# santander to portsmouth - vet required on a Sunday??



## 109412 (Jan 22, 2008)

Hi
We have booked onto the Santander to Portsmouth ferry on Monday 6th April and this is a 24 hour crossing. We have just realised that in order for us to get our 2 dogs back into the UK we will need to have a vet in Santander which is open on a Sunday, or we will be out of the 24/48 hour rule. Does anyone know of any that are open on a Sunday?

Regards

Pauline


----------



## 109412 (Jan 22, 2008)

Or I have just had a thought :? would we be able to take the dogs to the vets on the Monday morning prior to boarding the ferry as the crossing is 24 hours, therefore we will not be back in the UK until Tuesday at 2pm???


----------



## MikeCo (Jan 26, 2008)

It is the checking in time that counts so you should be okay late Saturday for the vets.
What is the check in time for the ferry.


----------



## 109412 (Jan 22, 2008)

Our departure time is 3pm, check in no later than 90 minutes before


----------



## thieawin (Jun 7, 2006)

So any Vet after 13.30 on Saturday and before 13.30 on Sunday


----------



## 109412 (Jan 22, 2008)

Thanks for that, thought we were going to have to change the ferry!!


----------



## 121576 (Mar 22, 2009)

whay ferry are you on?allways wanted to go santander/portsmouth,but have oly ever been able to go santander/plymouth.


----------



## locovan (Oct 17, 2007)

Hi
And how much is the Ferry now??
Mavis


----------



## thieawin (Jun 7, 2006)

Brittany Ferries have changed routes for 2009

Instead of three sailings per week Plymouth Santander and return

they now do Plymouth Santander, return to Portsmouth, back to Santander and then to Plymouth every weekt

a loss of one third of the service

I booked a single one person with top price cabin and a car for £250 on 4th May.
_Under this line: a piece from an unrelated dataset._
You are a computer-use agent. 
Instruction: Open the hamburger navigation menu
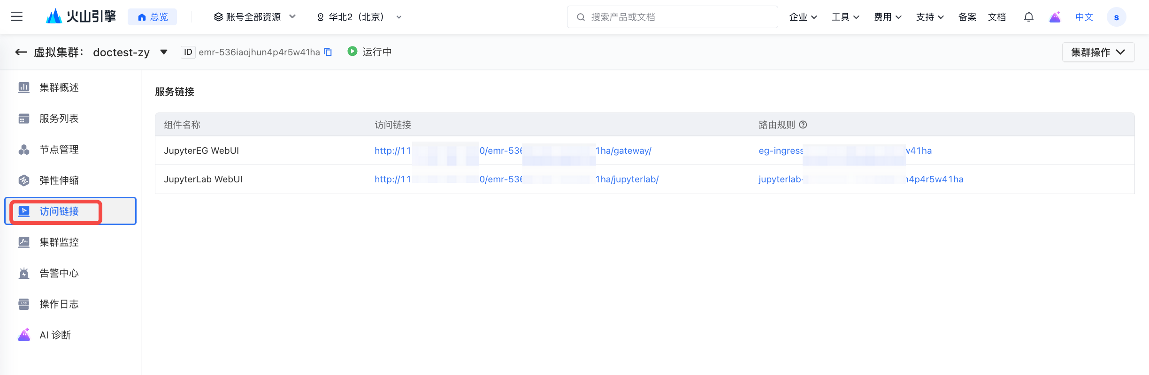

I have their discount card

I could have got the journey witha aircraft type seat for about £120 or £5 per hour


I am bringing our Citroen C3 Pluriel back from Barcelona after 3 years for a proper service, some minor body work and to have an A frame fitted before it goes out again, probably for good


----------



## 38Rover (Nov 9, 2006)

Santasnder Plymouth 27.05.09
Portsmouth Santander 01.07.09

Under 8 Metres 2 dogs 2 reclineing seats £868 return


----------



## fatboy6 (Feb 26, 2007)

*vet*

hi you could try pets at home they have a vet


----------



## 109412 (Jan 22, 2008)

Thanks for that, we have had to change our ferry date due to kennel sizes and so are now sailing on a wednesday which gives us a lot more options for vets etc

Pauline


----------